#### What you need to do:
Return a copy of every line in the records that includes the word "entry".

======== Supplied entries

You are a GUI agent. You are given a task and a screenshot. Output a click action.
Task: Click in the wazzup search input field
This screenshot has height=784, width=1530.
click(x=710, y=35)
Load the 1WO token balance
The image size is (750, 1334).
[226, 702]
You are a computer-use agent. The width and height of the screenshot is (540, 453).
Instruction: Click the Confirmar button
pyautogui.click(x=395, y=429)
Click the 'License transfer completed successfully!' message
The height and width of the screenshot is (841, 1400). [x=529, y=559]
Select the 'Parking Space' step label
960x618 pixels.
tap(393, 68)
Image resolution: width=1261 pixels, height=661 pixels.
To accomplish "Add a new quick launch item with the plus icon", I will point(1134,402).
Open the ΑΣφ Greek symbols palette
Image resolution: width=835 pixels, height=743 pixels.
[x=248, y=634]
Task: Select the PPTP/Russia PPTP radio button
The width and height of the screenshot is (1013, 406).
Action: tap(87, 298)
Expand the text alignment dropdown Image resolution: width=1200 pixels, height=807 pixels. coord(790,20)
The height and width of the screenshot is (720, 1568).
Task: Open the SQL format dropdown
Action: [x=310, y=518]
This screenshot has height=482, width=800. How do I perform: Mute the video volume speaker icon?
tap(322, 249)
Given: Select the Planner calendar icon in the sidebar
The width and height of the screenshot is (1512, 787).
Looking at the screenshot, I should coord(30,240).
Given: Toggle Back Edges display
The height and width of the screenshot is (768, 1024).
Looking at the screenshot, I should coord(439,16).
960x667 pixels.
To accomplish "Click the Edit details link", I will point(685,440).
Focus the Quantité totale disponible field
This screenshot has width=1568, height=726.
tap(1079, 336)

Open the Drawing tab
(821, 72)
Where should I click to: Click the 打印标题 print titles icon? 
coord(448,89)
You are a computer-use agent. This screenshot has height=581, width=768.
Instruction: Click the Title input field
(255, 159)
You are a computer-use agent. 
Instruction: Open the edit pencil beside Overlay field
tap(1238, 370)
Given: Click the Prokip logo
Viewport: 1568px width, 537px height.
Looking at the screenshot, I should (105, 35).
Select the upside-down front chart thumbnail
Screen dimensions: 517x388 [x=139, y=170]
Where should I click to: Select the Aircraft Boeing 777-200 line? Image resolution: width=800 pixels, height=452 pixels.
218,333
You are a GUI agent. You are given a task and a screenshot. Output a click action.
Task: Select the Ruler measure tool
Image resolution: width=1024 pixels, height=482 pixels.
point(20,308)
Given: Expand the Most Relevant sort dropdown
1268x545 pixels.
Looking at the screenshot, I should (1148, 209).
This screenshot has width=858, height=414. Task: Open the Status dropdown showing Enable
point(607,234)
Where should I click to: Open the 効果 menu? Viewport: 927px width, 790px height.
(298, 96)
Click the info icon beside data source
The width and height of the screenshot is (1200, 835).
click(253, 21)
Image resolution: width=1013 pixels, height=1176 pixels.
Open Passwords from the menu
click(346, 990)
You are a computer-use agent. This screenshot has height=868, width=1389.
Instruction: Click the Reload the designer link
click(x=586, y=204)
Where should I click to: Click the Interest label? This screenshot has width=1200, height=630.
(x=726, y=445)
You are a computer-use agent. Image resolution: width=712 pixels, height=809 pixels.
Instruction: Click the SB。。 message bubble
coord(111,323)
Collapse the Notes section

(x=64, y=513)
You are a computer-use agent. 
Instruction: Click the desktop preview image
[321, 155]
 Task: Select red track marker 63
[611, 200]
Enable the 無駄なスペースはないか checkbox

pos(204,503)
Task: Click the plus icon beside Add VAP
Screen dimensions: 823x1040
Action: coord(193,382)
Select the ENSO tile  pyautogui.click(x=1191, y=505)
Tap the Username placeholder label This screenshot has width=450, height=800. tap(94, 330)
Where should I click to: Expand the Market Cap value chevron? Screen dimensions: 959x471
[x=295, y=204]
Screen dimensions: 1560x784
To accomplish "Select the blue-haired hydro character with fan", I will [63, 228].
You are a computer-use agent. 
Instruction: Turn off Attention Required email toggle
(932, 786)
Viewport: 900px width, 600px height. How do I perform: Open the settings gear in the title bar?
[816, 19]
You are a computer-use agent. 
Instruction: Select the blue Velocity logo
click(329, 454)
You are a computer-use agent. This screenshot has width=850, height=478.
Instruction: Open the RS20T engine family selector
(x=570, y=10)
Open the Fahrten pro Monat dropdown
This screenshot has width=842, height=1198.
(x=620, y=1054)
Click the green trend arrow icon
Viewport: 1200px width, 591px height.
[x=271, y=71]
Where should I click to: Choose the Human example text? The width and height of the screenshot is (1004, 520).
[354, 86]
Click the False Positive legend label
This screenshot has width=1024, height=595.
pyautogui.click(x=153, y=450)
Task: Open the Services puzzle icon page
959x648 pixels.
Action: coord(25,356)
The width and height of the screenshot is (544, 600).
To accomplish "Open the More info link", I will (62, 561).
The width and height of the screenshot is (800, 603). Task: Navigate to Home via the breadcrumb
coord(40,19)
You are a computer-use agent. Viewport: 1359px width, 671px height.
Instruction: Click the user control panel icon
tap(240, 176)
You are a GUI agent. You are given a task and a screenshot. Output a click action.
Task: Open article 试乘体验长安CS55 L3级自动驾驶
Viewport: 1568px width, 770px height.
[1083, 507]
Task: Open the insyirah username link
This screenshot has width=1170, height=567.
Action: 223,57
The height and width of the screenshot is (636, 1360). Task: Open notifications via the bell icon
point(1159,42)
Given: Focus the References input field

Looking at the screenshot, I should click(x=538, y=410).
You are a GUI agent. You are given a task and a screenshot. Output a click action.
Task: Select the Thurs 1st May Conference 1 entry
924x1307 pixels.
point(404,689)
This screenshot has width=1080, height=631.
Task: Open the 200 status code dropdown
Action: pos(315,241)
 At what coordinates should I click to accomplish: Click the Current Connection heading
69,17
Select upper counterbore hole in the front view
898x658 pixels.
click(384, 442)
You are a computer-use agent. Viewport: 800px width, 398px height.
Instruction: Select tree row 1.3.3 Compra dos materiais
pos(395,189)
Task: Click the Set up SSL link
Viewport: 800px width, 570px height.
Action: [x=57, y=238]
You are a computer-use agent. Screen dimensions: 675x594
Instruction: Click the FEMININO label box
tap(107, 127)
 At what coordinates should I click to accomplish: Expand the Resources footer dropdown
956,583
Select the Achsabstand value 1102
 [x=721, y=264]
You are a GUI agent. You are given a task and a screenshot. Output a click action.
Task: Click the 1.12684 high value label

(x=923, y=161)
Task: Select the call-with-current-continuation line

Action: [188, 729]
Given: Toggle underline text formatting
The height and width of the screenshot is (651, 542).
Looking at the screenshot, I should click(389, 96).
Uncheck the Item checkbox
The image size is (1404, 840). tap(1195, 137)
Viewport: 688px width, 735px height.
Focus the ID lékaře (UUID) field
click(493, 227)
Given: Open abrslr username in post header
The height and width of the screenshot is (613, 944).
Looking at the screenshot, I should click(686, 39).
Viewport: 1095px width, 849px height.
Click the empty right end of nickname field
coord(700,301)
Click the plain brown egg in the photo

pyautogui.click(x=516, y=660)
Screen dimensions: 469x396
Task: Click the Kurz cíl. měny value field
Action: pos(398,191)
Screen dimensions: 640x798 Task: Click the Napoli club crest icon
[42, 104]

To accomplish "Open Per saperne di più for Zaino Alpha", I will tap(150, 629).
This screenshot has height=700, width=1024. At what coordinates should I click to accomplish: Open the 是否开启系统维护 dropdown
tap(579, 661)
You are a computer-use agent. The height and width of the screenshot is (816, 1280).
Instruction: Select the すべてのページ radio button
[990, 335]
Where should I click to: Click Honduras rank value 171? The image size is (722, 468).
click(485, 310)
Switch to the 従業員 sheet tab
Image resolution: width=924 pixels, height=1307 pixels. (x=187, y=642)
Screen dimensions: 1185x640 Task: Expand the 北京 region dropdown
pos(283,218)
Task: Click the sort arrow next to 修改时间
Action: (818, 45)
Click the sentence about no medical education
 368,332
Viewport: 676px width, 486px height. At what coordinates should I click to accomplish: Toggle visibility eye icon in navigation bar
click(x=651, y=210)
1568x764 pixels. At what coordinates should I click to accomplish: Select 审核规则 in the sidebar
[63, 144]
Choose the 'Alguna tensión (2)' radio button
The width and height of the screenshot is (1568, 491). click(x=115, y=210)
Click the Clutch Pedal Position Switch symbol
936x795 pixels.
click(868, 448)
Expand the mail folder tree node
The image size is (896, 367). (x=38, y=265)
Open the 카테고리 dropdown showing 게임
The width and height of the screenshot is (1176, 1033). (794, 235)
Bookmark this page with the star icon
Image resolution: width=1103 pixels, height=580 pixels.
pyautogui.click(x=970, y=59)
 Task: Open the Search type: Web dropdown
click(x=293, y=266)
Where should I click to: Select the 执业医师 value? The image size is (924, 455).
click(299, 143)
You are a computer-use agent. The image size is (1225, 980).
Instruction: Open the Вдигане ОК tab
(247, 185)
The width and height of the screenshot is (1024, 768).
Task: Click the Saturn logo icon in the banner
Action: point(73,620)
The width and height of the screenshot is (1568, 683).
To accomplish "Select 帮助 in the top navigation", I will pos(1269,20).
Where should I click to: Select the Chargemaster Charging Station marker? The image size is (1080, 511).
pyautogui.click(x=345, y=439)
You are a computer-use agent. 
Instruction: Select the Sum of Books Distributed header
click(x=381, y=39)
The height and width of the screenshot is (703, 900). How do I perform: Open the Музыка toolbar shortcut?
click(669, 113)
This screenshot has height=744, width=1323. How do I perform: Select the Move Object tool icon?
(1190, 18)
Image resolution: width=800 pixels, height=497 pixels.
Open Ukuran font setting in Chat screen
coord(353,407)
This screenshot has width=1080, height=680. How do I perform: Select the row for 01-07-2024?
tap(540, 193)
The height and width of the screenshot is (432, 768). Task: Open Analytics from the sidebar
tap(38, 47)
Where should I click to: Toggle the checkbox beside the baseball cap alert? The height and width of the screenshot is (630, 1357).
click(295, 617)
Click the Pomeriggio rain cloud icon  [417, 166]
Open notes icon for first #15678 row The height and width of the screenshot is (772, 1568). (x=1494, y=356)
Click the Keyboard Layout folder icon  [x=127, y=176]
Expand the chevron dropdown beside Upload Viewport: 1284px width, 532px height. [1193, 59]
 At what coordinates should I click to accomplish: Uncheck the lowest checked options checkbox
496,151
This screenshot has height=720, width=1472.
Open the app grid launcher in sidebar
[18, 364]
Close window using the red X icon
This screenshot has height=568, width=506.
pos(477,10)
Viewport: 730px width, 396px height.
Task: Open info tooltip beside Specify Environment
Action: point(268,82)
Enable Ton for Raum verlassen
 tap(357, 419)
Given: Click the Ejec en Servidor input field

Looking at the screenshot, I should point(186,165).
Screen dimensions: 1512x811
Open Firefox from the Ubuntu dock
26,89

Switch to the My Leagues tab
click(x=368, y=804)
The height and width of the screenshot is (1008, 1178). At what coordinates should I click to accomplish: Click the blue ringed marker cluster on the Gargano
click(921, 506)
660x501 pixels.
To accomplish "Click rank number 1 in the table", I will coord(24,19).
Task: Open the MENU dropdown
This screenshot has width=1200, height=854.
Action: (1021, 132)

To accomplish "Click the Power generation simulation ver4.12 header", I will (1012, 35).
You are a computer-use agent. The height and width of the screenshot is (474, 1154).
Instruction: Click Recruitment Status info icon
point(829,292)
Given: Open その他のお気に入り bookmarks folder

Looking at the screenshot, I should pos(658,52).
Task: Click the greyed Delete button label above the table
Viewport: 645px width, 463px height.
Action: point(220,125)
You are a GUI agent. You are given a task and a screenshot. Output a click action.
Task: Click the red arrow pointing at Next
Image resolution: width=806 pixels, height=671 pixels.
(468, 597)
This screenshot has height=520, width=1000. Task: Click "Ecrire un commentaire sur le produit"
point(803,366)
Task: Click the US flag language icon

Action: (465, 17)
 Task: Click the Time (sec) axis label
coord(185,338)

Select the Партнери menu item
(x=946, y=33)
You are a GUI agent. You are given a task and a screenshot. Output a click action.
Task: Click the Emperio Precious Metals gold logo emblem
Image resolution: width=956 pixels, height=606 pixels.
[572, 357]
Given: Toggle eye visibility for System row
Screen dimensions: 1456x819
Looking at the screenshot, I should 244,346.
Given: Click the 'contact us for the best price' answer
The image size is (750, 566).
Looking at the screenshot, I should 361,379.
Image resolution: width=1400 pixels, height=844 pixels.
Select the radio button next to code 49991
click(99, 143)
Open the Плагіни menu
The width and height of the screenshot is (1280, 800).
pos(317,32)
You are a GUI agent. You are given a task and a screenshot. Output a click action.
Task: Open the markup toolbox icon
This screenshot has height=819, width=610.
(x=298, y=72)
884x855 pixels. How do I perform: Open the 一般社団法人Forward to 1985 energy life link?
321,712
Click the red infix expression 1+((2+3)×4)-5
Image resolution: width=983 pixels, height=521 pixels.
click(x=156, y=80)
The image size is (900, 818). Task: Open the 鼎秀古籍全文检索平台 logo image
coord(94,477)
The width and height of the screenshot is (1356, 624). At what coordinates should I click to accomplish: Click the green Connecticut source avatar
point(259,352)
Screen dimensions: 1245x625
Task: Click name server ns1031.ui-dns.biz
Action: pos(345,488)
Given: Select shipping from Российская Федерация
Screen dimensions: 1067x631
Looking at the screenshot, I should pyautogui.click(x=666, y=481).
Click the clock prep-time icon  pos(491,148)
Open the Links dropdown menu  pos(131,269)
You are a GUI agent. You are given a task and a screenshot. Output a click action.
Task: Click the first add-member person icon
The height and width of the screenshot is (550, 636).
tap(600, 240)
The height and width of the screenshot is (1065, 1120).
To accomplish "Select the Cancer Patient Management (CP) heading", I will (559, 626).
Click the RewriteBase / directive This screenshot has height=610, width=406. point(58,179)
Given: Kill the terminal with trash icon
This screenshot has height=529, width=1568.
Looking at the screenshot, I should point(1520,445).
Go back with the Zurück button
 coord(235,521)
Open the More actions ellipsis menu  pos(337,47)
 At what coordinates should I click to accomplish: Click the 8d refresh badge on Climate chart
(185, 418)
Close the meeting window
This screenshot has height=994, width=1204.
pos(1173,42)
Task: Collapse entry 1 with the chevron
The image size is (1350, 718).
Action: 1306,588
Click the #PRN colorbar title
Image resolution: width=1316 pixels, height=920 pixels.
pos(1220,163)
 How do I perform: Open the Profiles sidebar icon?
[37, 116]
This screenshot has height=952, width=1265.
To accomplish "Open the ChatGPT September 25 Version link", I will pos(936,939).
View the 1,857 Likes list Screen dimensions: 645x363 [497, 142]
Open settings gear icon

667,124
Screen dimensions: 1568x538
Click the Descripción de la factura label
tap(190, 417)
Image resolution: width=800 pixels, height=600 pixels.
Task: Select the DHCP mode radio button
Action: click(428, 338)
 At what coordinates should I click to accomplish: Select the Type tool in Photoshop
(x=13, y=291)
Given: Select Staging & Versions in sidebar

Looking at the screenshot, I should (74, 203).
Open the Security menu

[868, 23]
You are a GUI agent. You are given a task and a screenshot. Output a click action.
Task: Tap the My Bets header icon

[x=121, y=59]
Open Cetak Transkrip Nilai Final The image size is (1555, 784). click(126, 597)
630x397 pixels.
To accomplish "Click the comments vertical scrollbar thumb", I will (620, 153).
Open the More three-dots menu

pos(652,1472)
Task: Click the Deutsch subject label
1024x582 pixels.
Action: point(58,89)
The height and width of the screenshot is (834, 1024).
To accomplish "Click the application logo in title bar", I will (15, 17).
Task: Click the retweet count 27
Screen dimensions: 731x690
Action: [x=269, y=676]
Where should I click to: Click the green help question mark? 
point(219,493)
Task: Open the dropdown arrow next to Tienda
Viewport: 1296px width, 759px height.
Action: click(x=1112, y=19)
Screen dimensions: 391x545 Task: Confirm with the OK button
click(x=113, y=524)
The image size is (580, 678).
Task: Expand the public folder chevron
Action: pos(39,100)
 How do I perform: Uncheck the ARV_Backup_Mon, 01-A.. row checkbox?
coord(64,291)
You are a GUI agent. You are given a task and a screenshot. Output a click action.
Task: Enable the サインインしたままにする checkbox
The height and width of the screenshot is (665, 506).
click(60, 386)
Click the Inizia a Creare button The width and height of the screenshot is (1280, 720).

================

#### Output for this exercise:
Task: Select the Thurs 1st May Conference 1 entry
Task: Collapse entry 1 with the chevron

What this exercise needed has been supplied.